▶ _SET EXERCISE_: Rewrite the material from the line containing "Image resolution: width=639" through the line containing "pyautogui.click(x=459, y=70)", requests included, and adjust every coordinate in the answers by -14. Omit the pictures.
▼
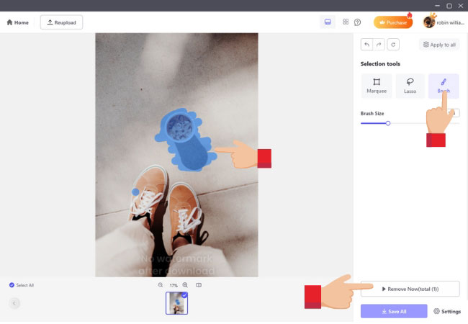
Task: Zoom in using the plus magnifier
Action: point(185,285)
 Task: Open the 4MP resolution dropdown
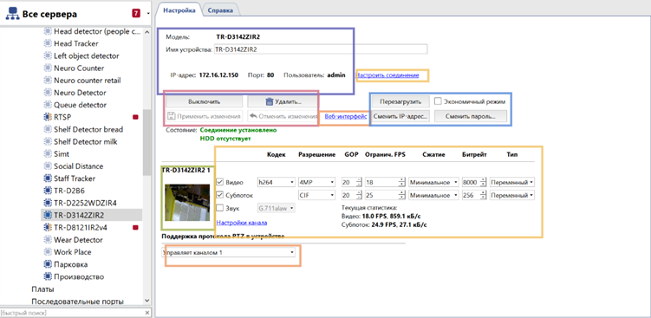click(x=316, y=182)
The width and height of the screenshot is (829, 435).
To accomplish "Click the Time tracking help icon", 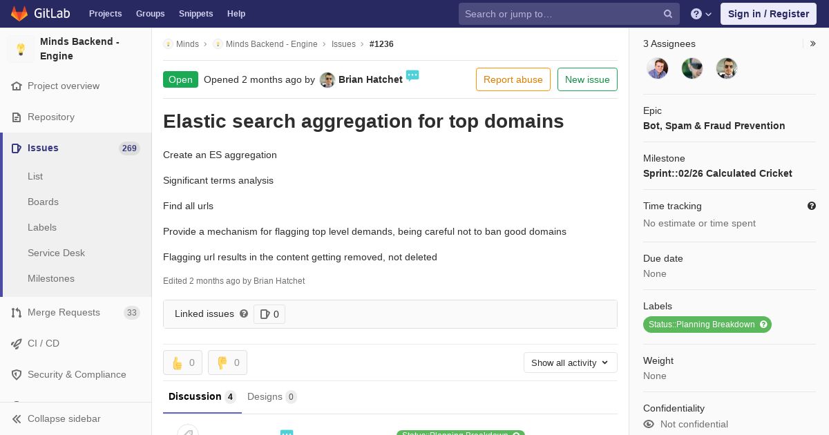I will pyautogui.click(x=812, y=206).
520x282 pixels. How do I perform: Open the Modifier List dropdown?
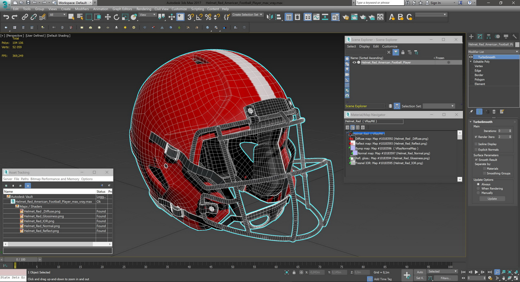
▲
▼
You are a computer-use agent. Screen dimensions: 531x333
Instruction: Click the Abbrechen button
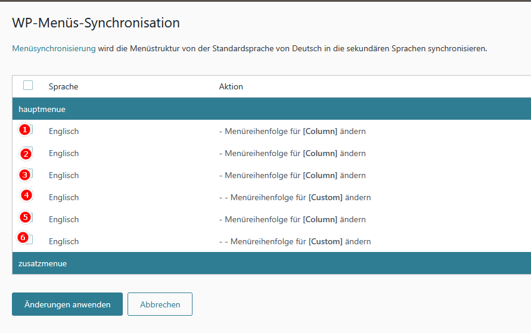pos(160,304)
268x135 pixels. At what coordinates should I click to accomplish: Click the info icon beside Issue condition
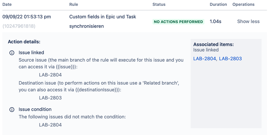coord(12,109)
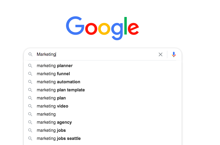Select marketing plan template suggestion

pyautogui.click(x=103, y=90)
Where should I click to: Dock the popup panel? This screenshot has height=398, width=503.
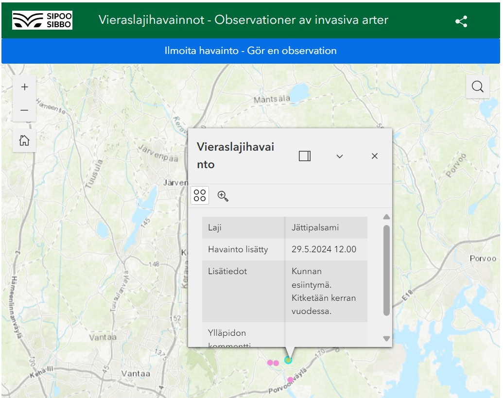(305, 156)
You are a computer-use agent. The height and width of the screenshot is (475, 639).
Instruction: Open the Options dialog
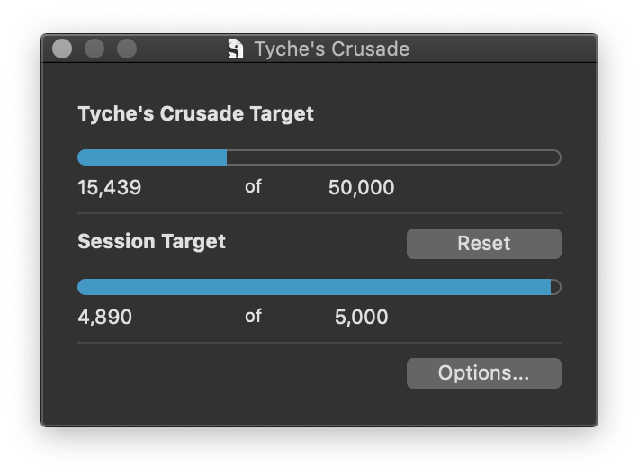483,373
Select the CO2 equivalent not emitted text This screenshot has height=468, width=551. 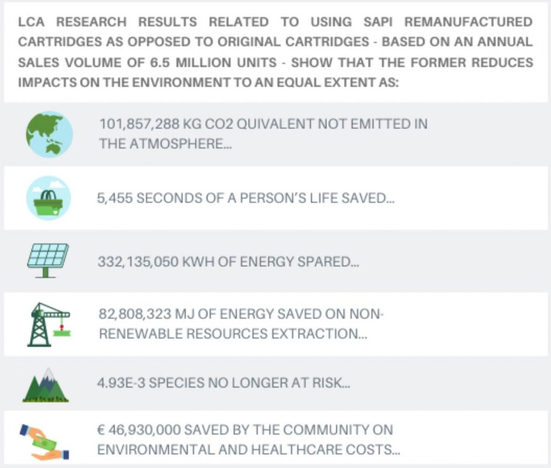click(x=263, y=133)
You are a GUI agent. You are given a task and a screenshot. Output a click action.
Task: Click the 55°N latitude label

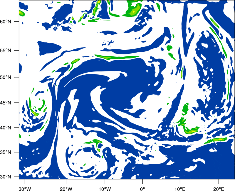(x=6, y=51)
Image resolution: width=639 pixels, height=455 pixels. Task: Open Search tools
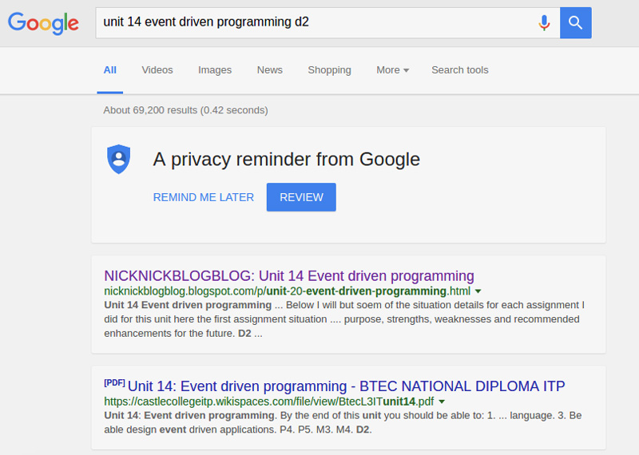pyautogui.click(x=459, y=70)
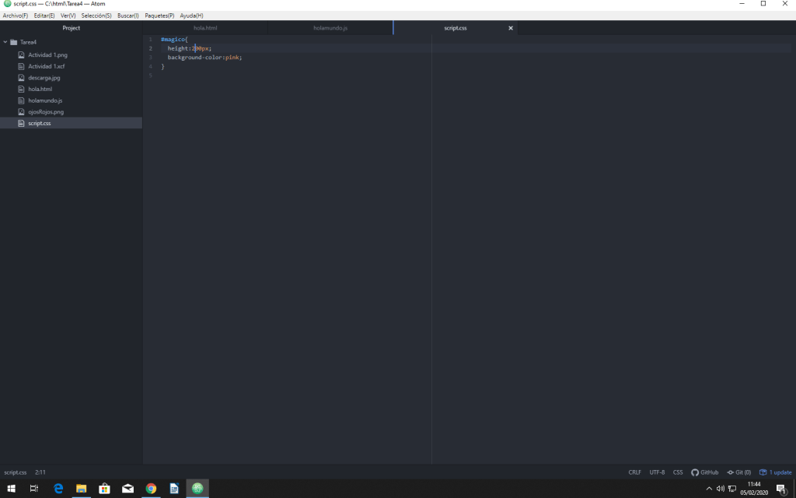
▲
▶ _ANSWER BELOW_:
Image resolution: width=639 pixels, height=455 pixels. Task: Open Search tools
pyautogui.click(x=445, y=56)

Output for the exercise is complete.